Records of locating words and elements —
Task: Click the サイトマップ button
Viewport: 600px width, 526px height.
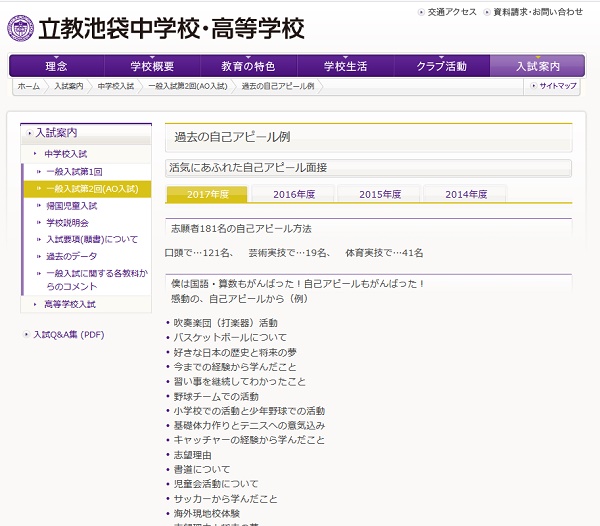Action: 553,87
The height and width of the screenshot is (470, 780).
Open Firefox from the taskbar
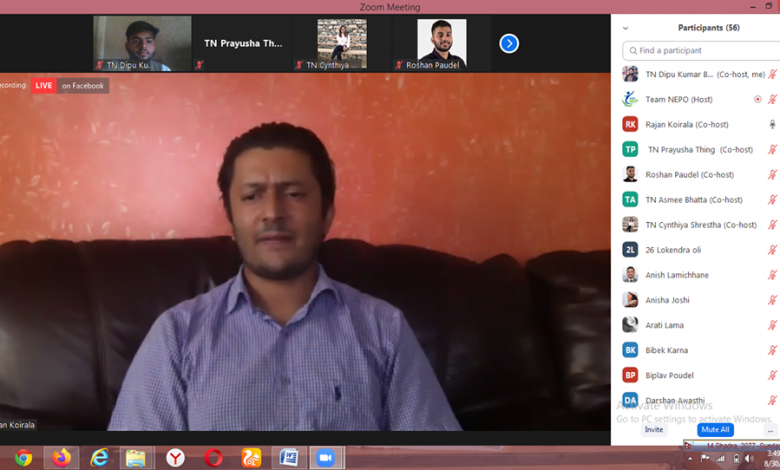[x=62, y=457]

Work to do — List each line of the records that contains the string "height". Case counts.

Solution to this exercise —
Viewport: 600px width, 526px height.
The height and width of the screenshot is (470, 780).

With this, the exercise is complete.